**Kerjakan ini**
Berikan salinan persis bagian teks tentang Piagam Madinah yang diawali kata-kata yang memuat "Latar Belakang Historis" dan diakhiri dengan "Pancasila, dan sebagainya.".

**Kutipan dokumen**
···

Lompat ke konten Lompat ke sidebar Lompat ke footer

Piagam Madinah dan Sistem Pemerintahan

PIAGAM MADINAH DAN SISTEM PEMERINTAHAN

Almaghfurlah KH. Hasyim Muzadi


Sistem Pemerintahan
Piagam Madinah sebagai Pemersatu Bangsa Multi-SARA

Latar Belakang Historis dan Normatif

Dalam perjalanan dakwah Islam, Rasulullah SAW tidak pernah menentukan sistem pemerintahan bagi suatu negara Islam. Berikut ini penjelasan tentang bagaimana Rasulullah SAW mengatur masyarakat di dalam Negara Madinah. Ini penting karena belakangan ini ada berbagai macam pendapat tentang negara. Ada yang ngotot (bersikukuh) bahwa negara harus menggunakan khilafah, Pancasila, dan sebagainya.

···

**Data sumber**
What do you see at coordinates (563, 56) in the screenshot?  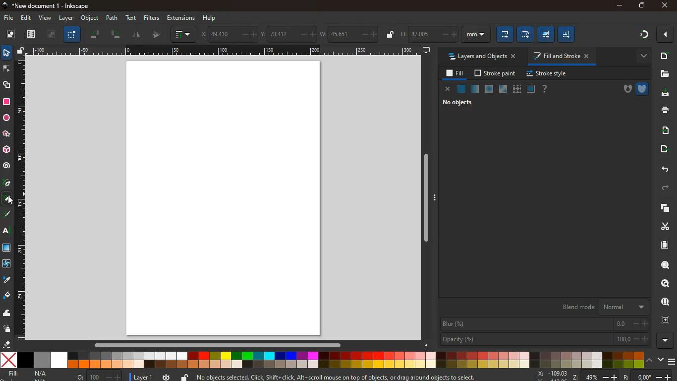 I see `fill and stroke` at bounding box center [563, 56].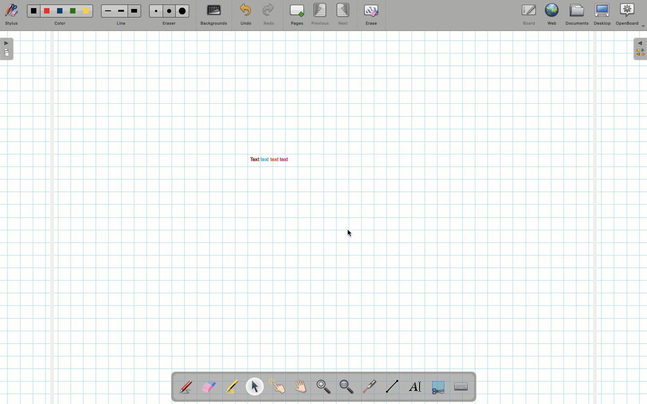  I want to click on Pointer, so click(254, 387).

···

**Jawaban benar**
Latar Belakang Historis dan Normatif

Dalam perjalanan dakwah Islam, Rasulullah SAW tidak pernah menentukan sistem pemerintahan bagi suatu negara Islam. Berikut ini penjelasan tentang bagaimana Rasulullah SAW mengatur masyarakat di dalam Negara Madinah. Ini penting karena belakangan ini ada berbagai macam pendapat tentang negara. Ada yang ngotot (bersikukuh) bahwa negara harus menggunakan khilafah, Pancasila, dan sebagainya.